▸ Task prompt
How many lines in the data below contain the string "Open", with case counting? Reply with the number alone.

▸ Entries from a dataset
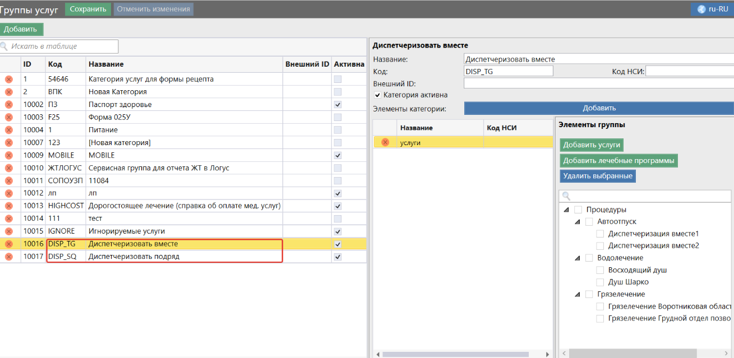Toggle the active checkbox for Паспорт здоровье
734x358 pixels.
(x=338, y=105)
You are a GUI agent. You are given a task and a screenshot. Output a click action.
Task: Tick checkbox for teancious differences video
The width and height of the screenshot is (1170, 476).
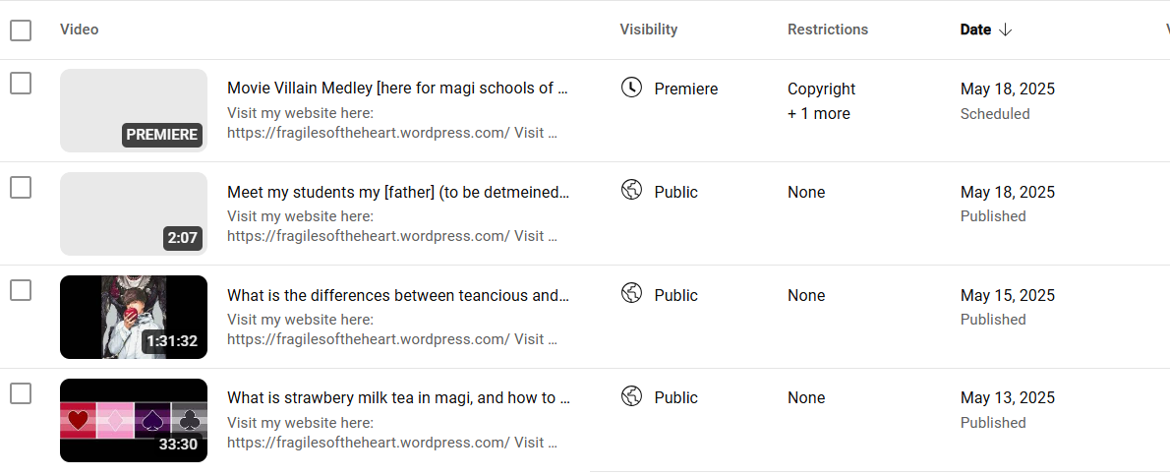click(21, 290)
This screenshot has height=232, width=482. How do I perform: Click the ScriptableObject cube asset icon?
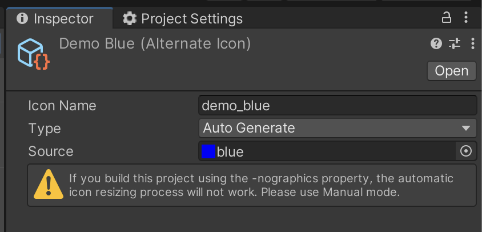(x=33, y=54)
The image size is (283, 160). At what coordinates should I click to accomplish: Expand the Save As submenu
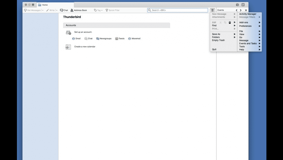[x=223, y=34]
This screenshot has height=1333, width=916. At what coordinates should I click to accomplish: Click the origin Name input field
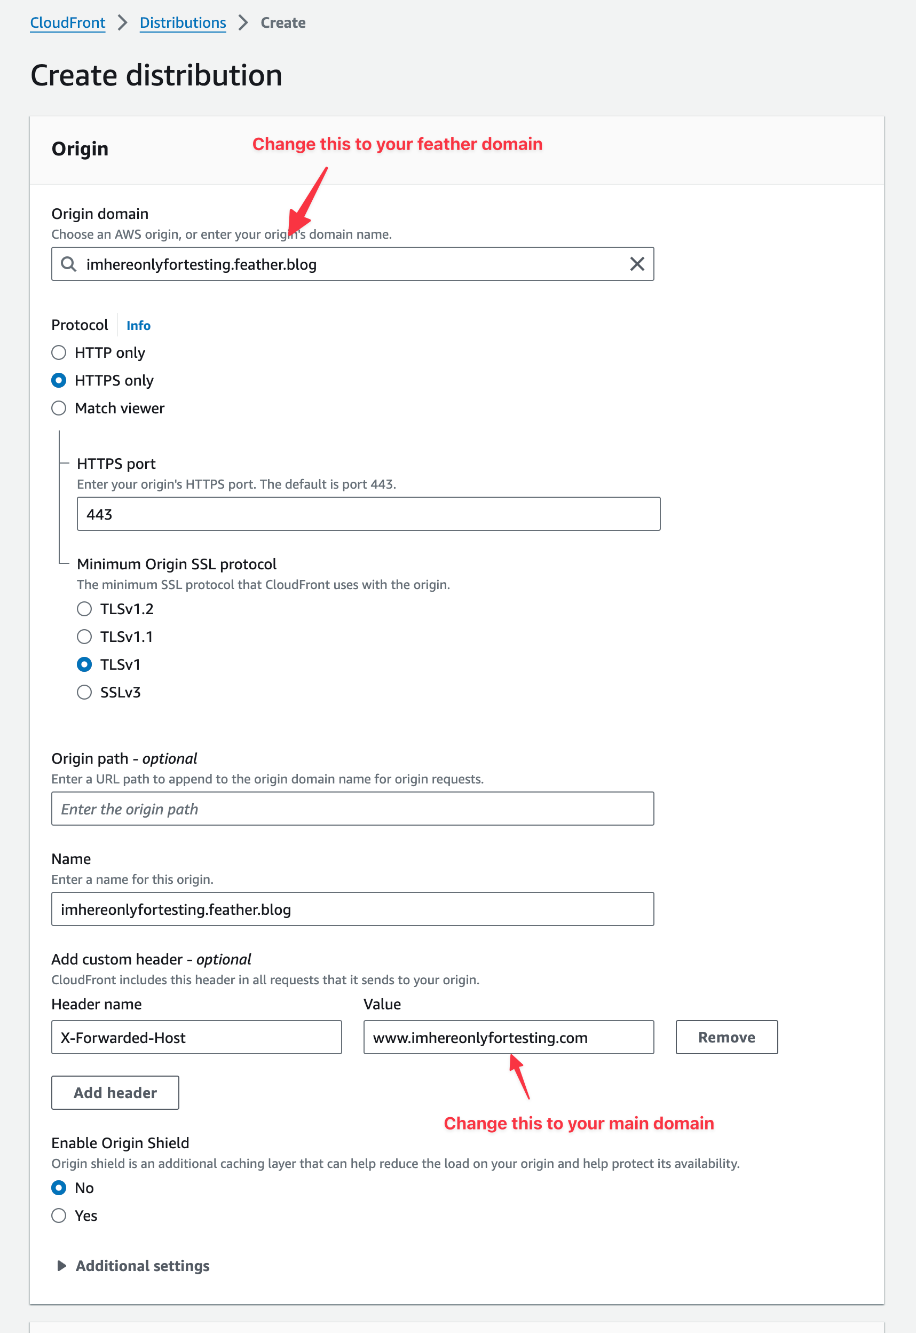coord(352,909)
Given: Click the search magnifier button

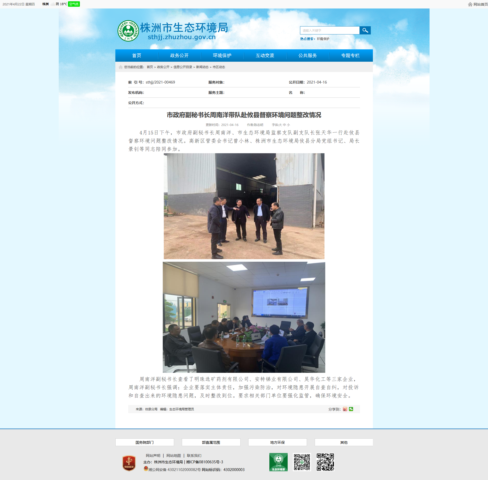Looking at the screenshot, I should pyautogui.click(x=365, y=30).

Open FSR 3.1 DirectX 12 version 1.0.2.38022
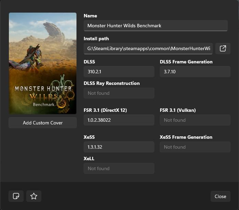tap(119, 120)
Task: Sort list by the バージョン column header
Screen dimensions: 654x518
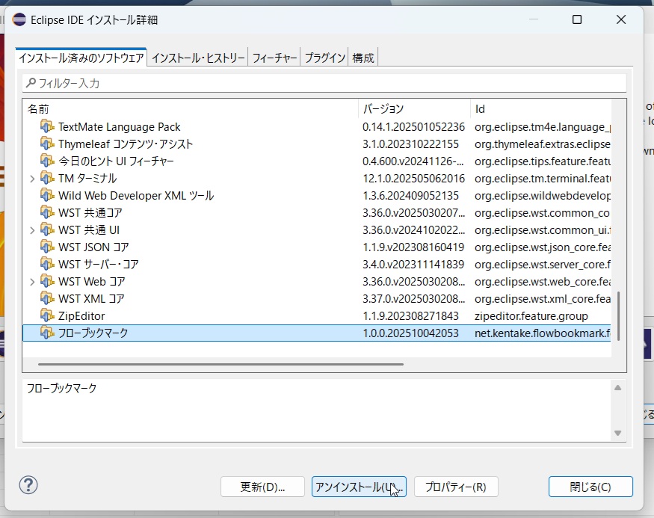Action: pos(413,109)
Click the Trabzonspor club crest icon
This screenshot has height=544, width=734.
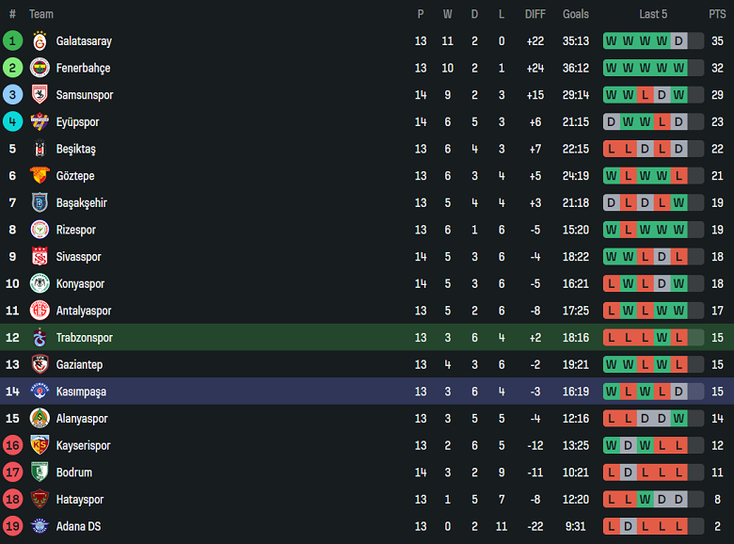coord(40,338)
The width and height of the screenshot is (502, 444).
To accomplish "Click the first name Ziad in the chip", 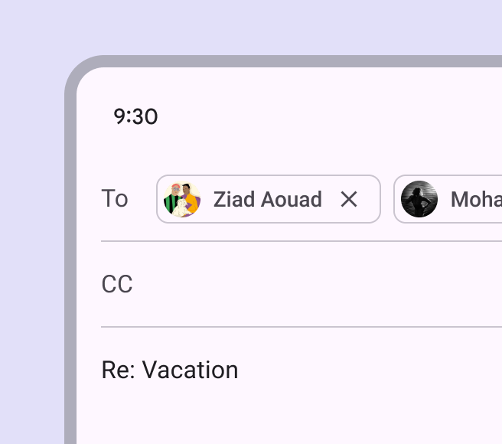I will tap(235, 199).
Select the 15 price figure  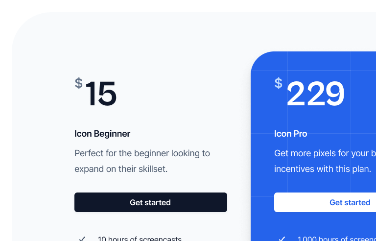[101, 94]
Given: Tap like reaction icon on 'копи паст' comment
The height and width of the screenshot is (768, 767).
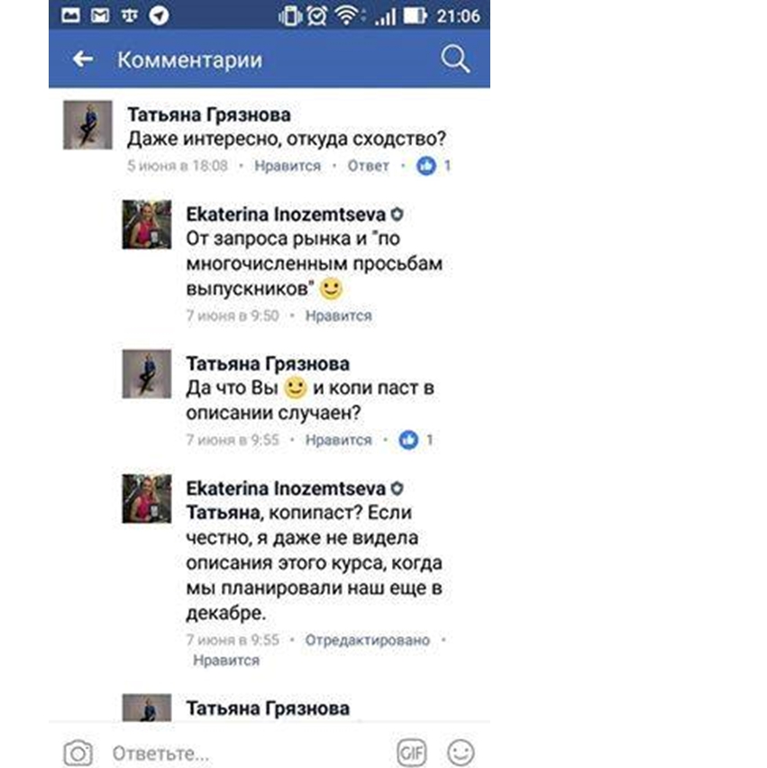Looking at the screenshot, I should tap(408, 439).
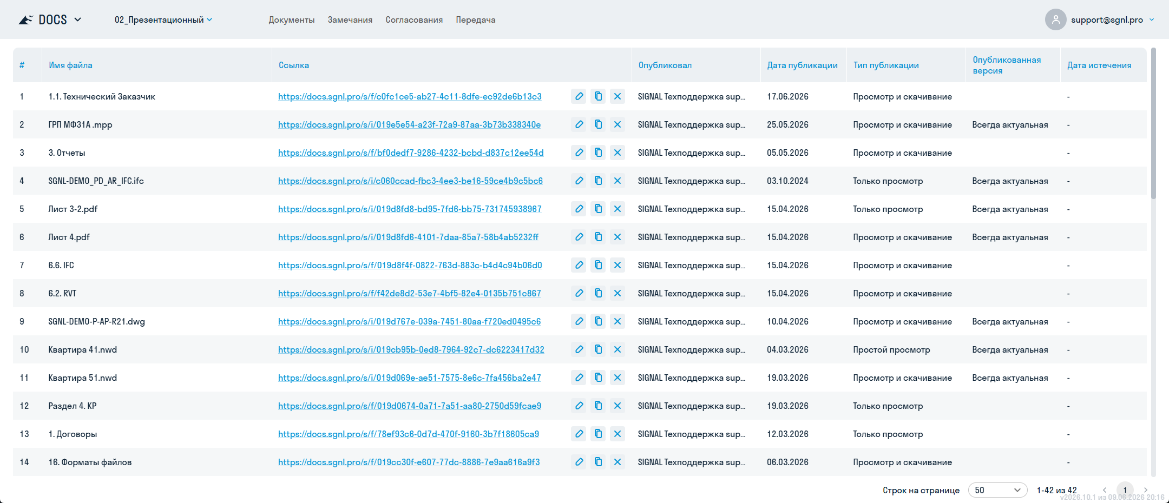1169x503 pixels.
Task: Open the SGNL-DEMO_PD_AR_IFC.ifc share link
Action: [410, 181]
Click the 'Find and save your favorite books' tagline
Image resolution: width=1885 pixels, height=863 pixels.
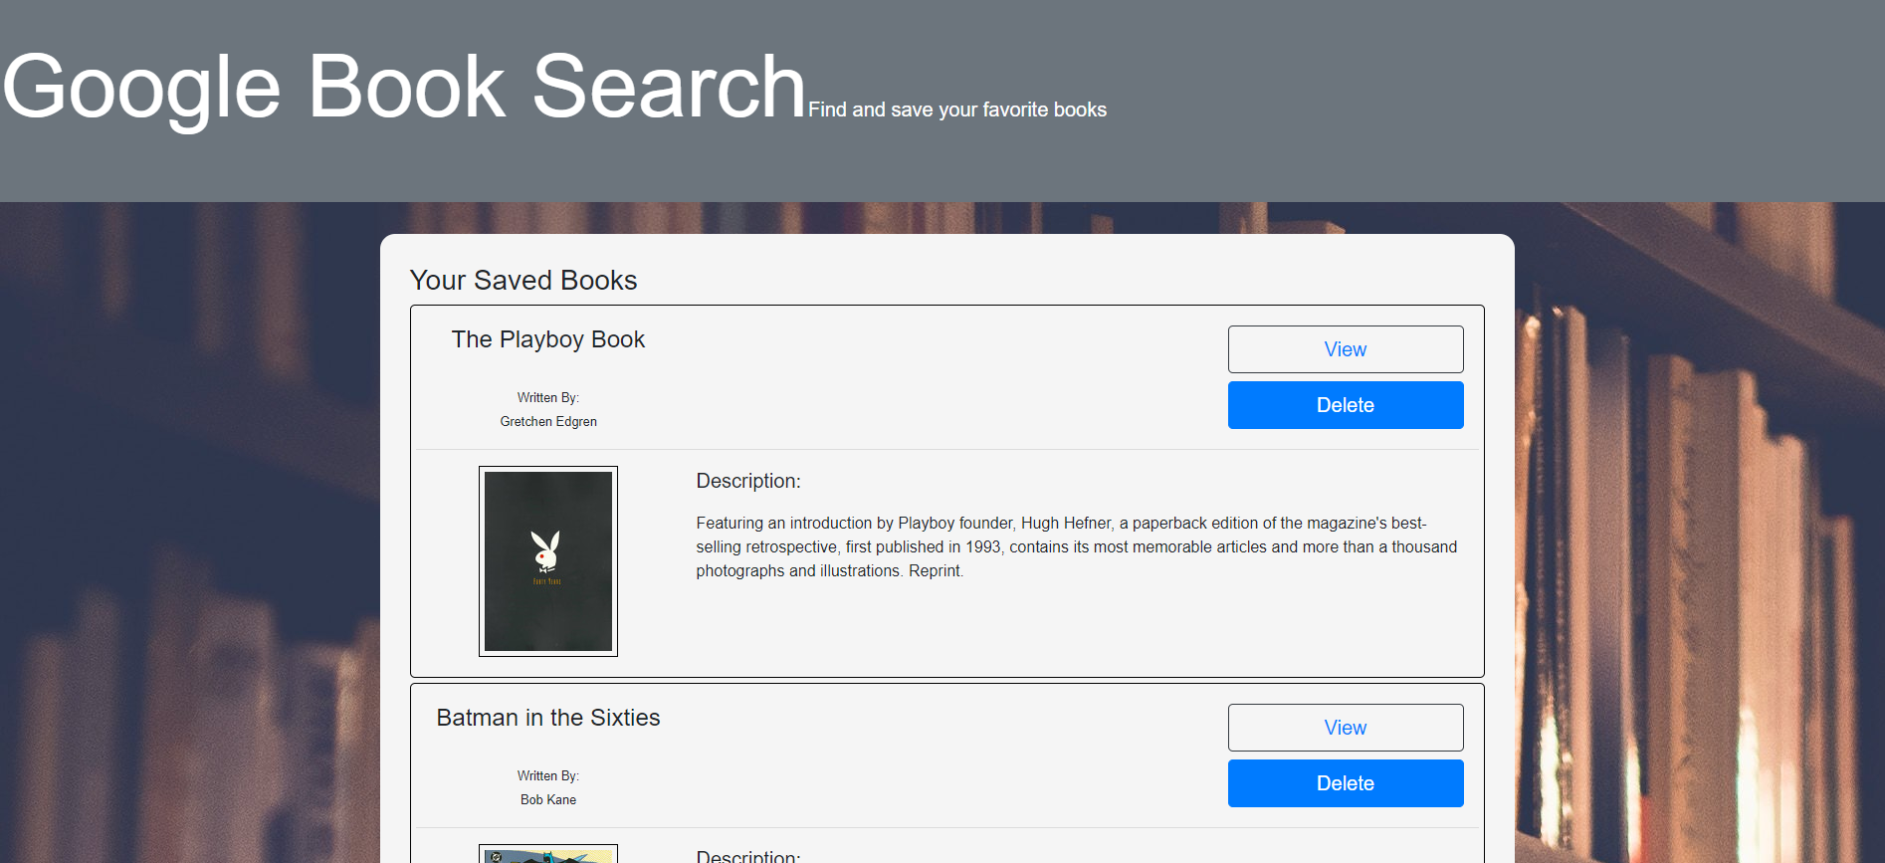pyautogui.click(x=956, y=109)
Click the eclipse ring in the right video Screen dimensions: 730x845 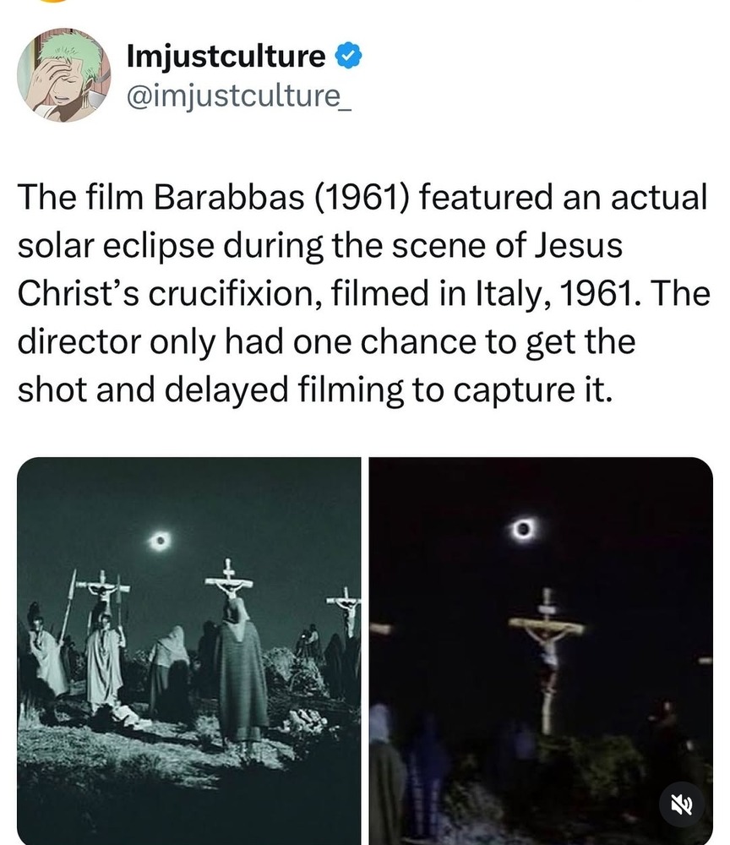pos(524,530)
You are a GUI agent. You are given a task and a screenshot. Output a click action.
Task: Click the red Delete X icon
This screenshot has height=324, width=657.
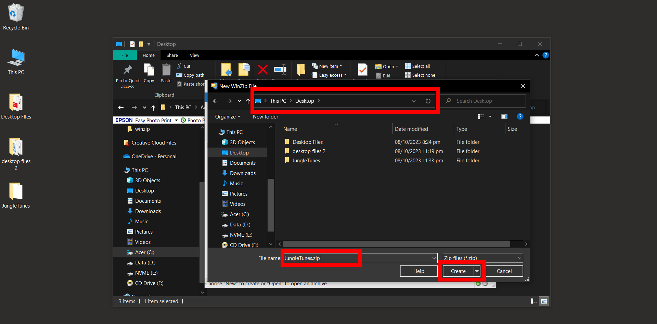pos(262,70)
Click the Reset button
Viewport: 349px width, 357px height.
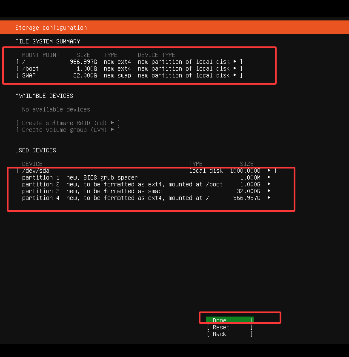[x=229, y=327]
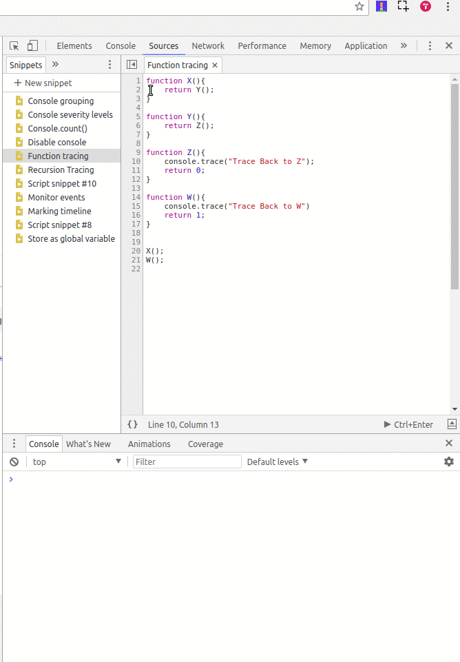Click the pretty print braces icon
Screen dimensions: 460x662
[x=133, y=425]
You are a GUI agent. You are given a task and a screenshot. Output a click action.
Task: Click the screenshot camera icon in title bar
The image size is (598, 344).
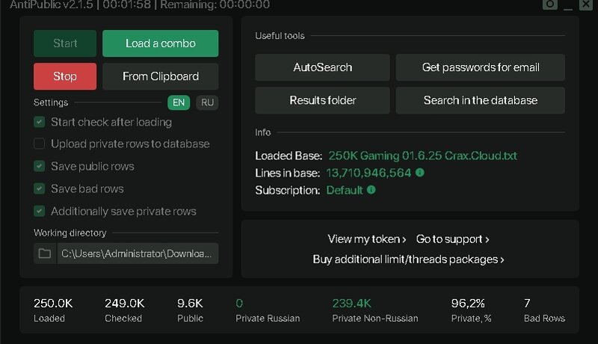pos(549,4)
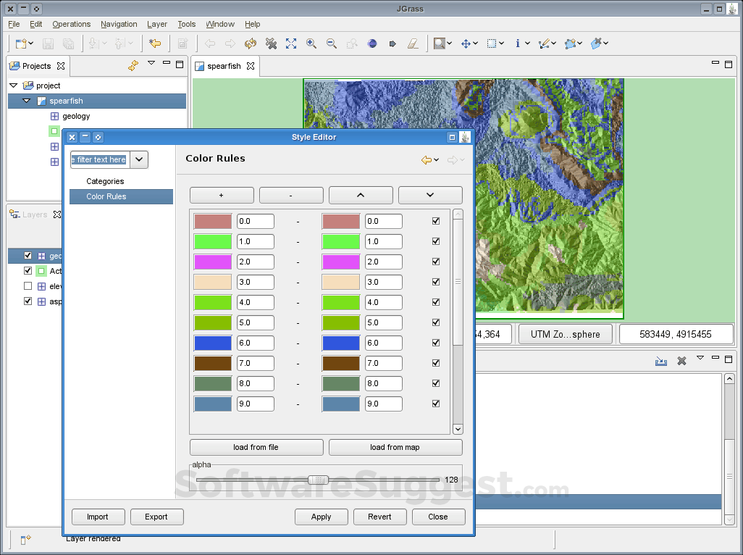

▸ Answer for this exercise
2